# Horus FD-1.3 Titanium



## selfbuilt (Dec 29, 2007)

This light was provided by Scabal at no charge for review. Information on this Horus FD-1.3 Titanium light is available on CPFMP. This is just my preliminary review - more details will come soon.







Full details are available in their CPFMP thread, but here's a quick rundown:

Made of Titanium 
Cree 7090 XR-E Q5 level WC bin LED
Sapphire lens
Battery 3.6/3.7V RCR only (i.e. 16340 Li Ion - see below for a discussion)
Five output modes: Medium (40%) → Low (3%) → High (100%) → Strobe → SOS
Memory mode for current setting (press and hold switch for 5 secs to activate) 
Constant current output circuit (see below for a discussion)
Reverse polarity protection built in and low voltage (3.2V) protection (see below for a discussion)
84mm ( Length ) x 20.5mm ( Width )
Aluminum L.O.P. Reflector 
Waterproof to at least 40 meters
Switch CQC and CE certified (forward clicky)

*What came in the package:*
For the moment, Steven at Horus has only sent me the light for testing. Full package with extras will be coming soon. Here's what the light looks like:































*Beamshots:*

On Max with AW protected RCR (blue-label). For comparison purposes, I’ve also included the Fenix P2D-Q5. 






















As you can see, the Horus FD-1.3 has a much smoother beam than the Fenix Q5 head, with no sign of the dreaded Cree rings. Initial overal output on max is similar. Tint does indeed seem to be WC on my sample (the Fenix is warm in comparison)

*Output/Runtime Method:* All my output numbers are relative for my home-made light box setup, a la Quickbeam's flashlightreviews.com method. My relative overall output numbers are typically similar to his, although generally a little lower. You can directly compare all my review graphs - i.e. an output value of "10" in one graph is the same as "10" in another.

*Battery Comparison:*

Batteries used for testing purposes were AW protected RCR (black-label and older blue-label, 750mAh, 3.7V), Ultrafire Protected RCR (gray-label, "880mAh", 3.6V) and Ultrafire Unprotected RCR (blue-label, "880mAh", 3.7V). The AW batteries were bought direct from AW, and both have had a good number of charging cycles (i.e. blue-label at least a year old, black-label at least 6 months old). The Ultrafires were just purchased from Lighthound, and are brand new. 






As you can see, all batteries performed similarly. And given the large number of discharge cycles on my AWs, that tells you something about the supposed "higher" capacity of the brand new Ultrafires. 

The light features a low voltage cut-off of 3.2V, so it is quite safe to run unprotected batteries in this light. I confirmed the resting voltage of the unprotected ultrafire was 3.2V as soon as shutdown occured.











As you will notice, light goes into a slow flash/strobe mode on Medium and Low modes once the low voltage protection level is reached. In both cases, I stopped the run after several minutes of flashing. Note that this flash/strobe effect doesn't seem to happen when the light is run on Max mode (i.e. simply shuts off once internal battery protection circuit is tripped, or when 3.2V is reached on unprotected batteries).

*Throw Summary:*
Hi: 2600 Lux
Med: 1300 Lux
Lo: 120 Lux

*Digital Regulation:*

Despite the claim for constant current, the light seems to use PWM for its low modes. For Medium mode, I measured frequency at a decent 159Hz. For Low mode, freq was 91 Hz. Strobe mode is 9 Hz.

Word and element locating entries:
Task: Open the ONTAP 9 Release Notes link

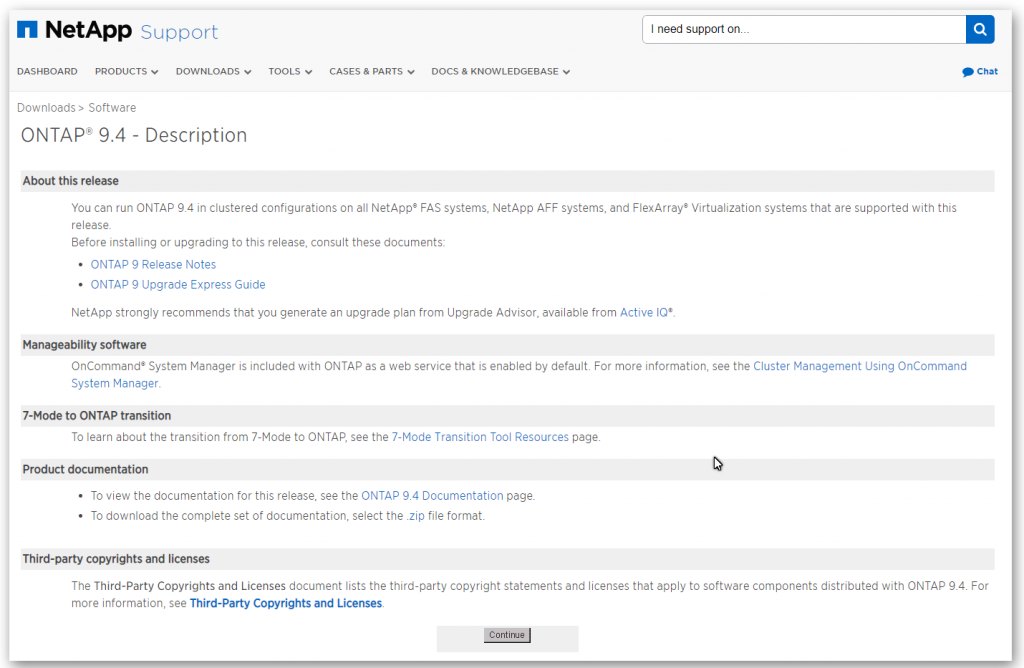Action: click(x=153, y=264)
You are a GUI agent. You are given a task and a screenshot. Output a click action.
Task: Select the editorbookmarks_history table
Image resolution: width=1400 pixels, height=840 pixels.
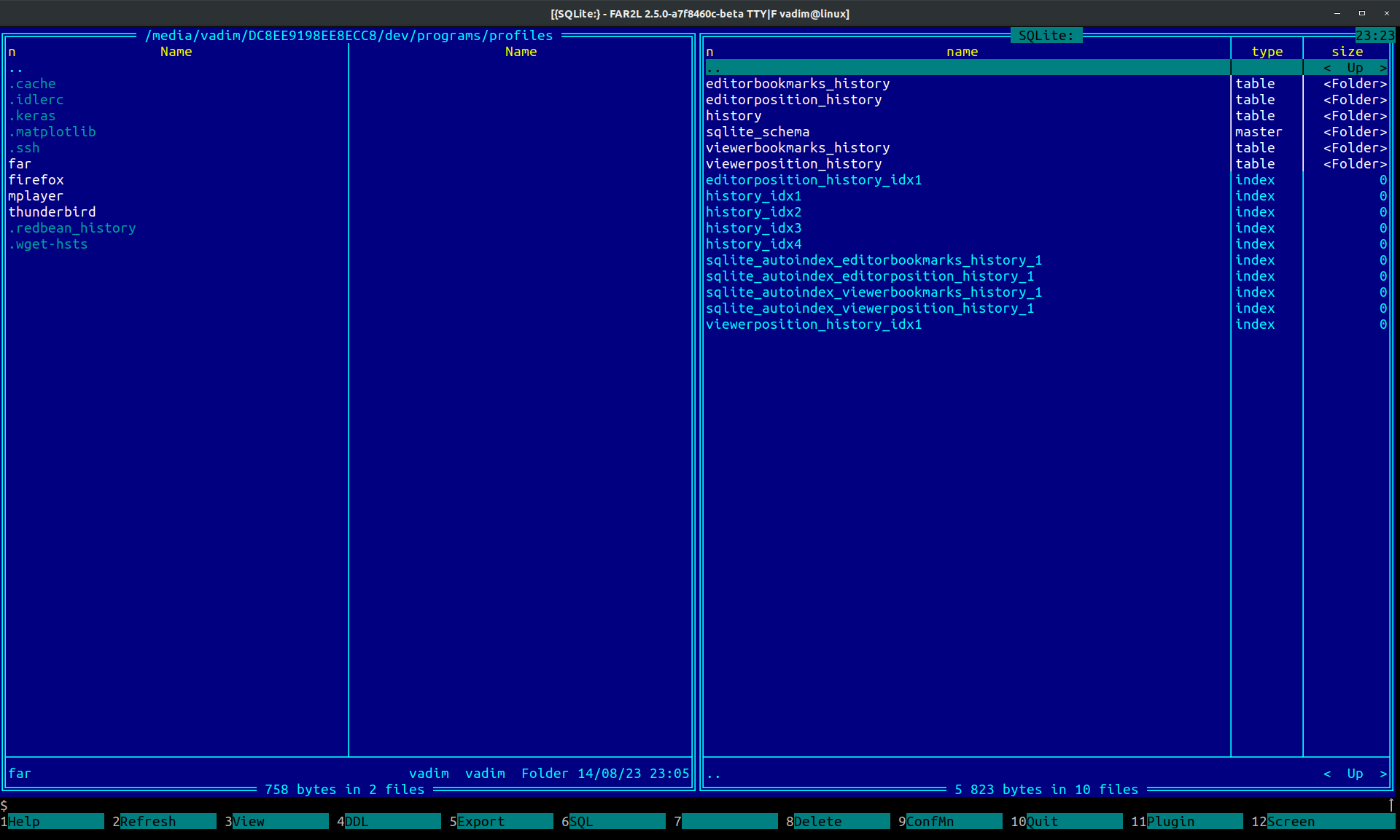coord(797,84)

TASK BRIEF: In the flashlight review, what PWM frequency was measured for Medium mode?

COMPLETED EXERCISE: 159Hz.